Expression of neural specific kinesins in neuronal and glial tumours

Caspani E.¹, Marthyn P.¹, Ceruti S.², Pollo B.³, Abbracchio M. P.² and Navone F.¹

¹CNR Cellular and Molecular Pharmacology Center, Dept. of Medical Pharmacology, Univ. of Milano. ²Dept. of Pharmacological Sciences, Univ. of Milano. ³Istituto Nazionale Neurologico C. Besta, Milano; Italy.

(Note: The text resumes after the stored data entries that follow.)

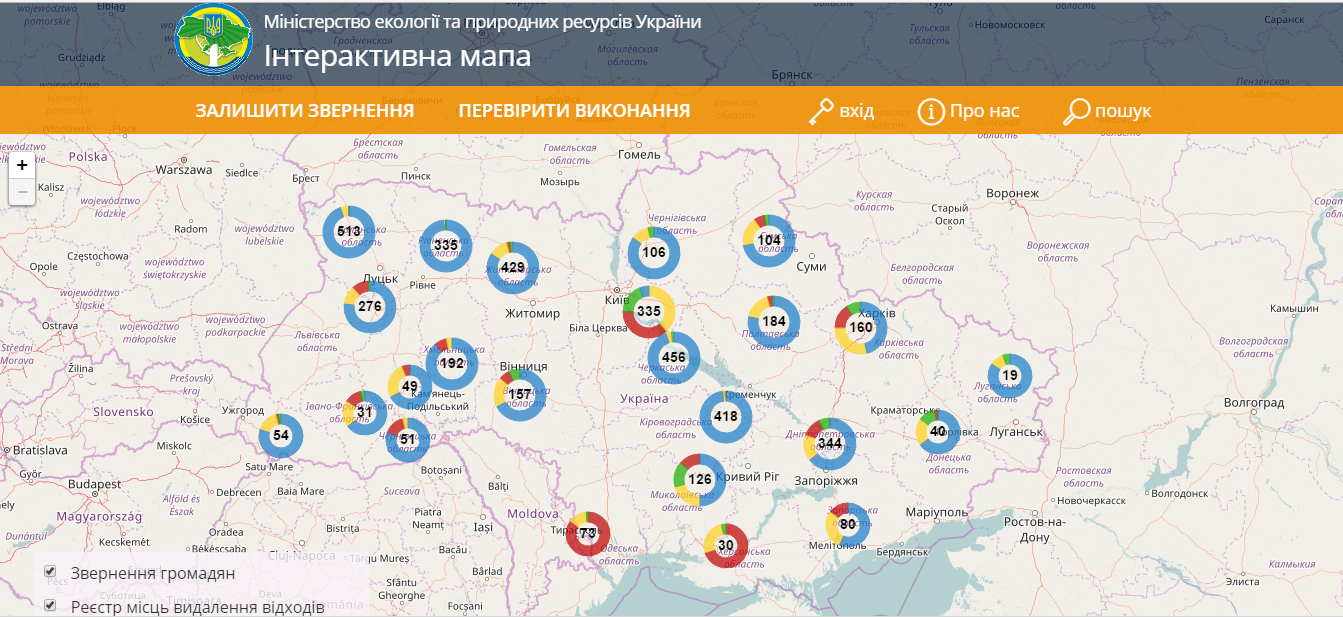1343x617 pixels.
Task: Click the key icon for login
Action: click(821, 111)
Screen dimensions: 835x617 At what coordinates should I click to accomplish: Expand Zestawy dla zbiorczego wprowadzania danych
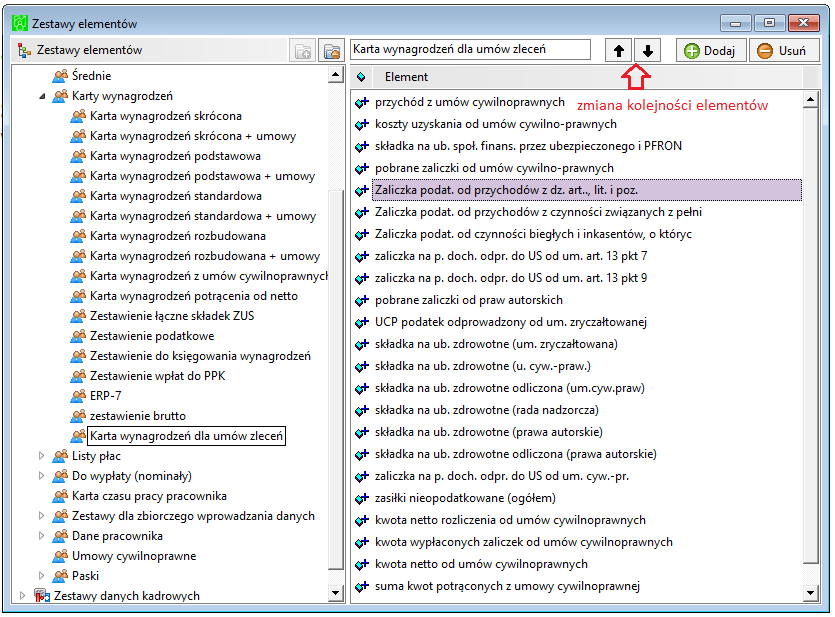(42, 515)
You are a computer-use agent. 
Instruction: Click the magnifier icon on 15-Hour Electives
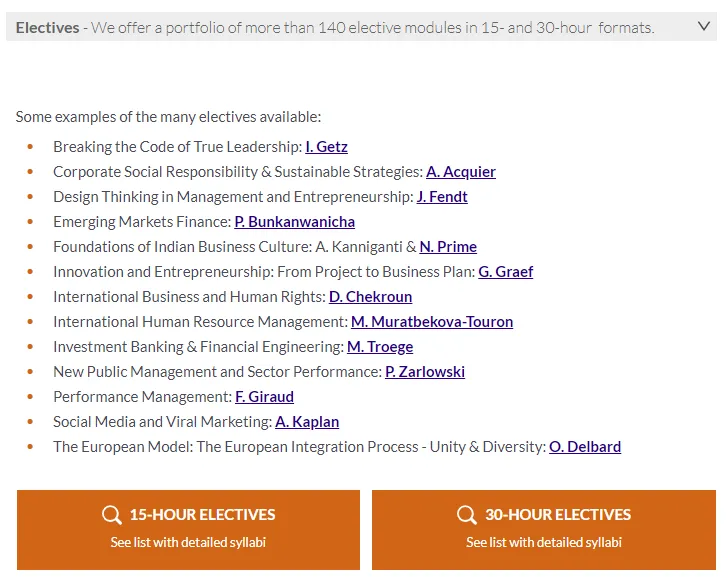pos(112,515)
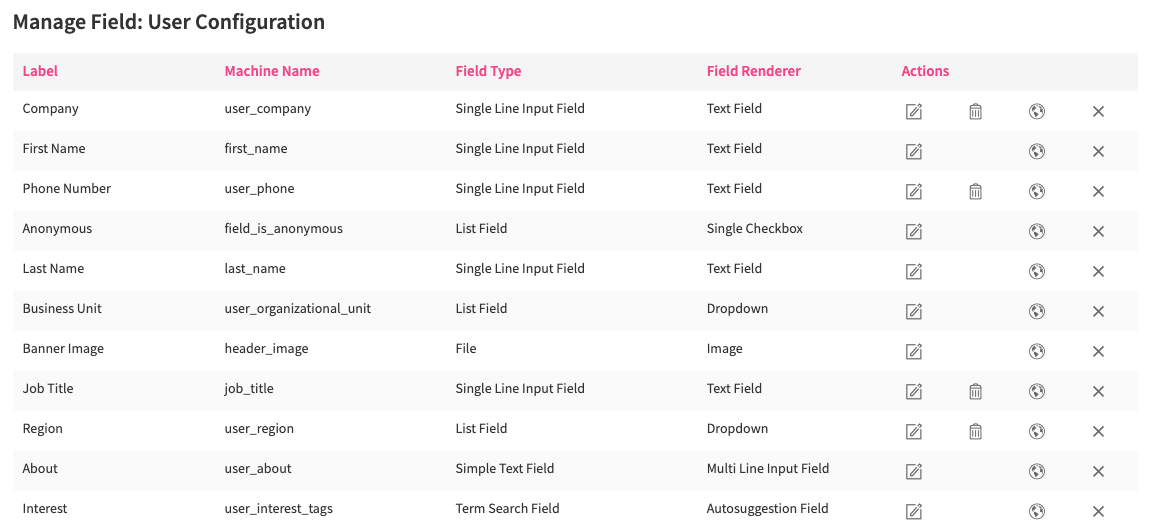Select the user_company machine name cell
1160x527 pixels.
click(x=268, y=108)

Kinesins are a superfamily of molecular motors that use the energy of ATP hydrolysis to move different types of cargoes (membranes, protein complexes or filaments) along microtubules (MTs). 
The founding member of the kinesin I family is conventional kinesin, composed of two identical kinesin heavy chains containing the motor domain and two identical light chains. 
Kinesin II is a more recently described motor consisting of two distinct subunits complexed with a third nonmotor kinesin associated protein. nKHC (neuronal kinesin) and KIF3C are kinesin motors of the kinesin I and the kinesin II family, respectively. 
We have recently shown that both proteins are selectively expressed in the adult and the developing nervous system and that their expression levels are up-regulated during neuroblastoma differentiation, suggesting a role for these motors during maturation of neuronal cells. 
Comparison of the expression of these neural kinesins in neuronal and glial cells in culture indicates a different pattern of expression for the two motors: while both nKHC and KIF3C are present in SH-SY5Y human neuroblastoma cells, only KIF3C, and not nKHC, can be detected in primary cultures of rat hippocampal astrocytes. 
The specificity of expression of nKHC in neurons became more interesting when samples obtained from tumours of the central nervous system were analysed for the presence of nKHC and KIF3C. 
Our results indicate that the expression of nKHC is strikingly induced in tumours of astrocytic lineage, although it cannot be detected in glial cells of normal human cortex. 
In addition, the quantitative expression of this kinesin appears to be higher in more malignant tumours, although a considerable hetereogeneity of expression is found among samples of tumours of the same grade. 
Similar results were obtained for the presence of KIF3C. 
For comparison, the expression of the ubiquitously present uKHC was analysed in parallel and was found to have little variability among tumours of different malignancy. 
To better understand the possible correlation between the levels of expression of neural specific kinesins and the malignancy of glial tumours, we used astrocytoma and glioblastoma cell lines as an in vitro model for cancer cells characterized by distict differentiation and motility properties. 
We found that all three kinesins are expressed in glioblastoma cells and that nKHC, but not uKHC, can be up-regulated in conditions that are known to modify their adhesive properties, such as serum deprivation.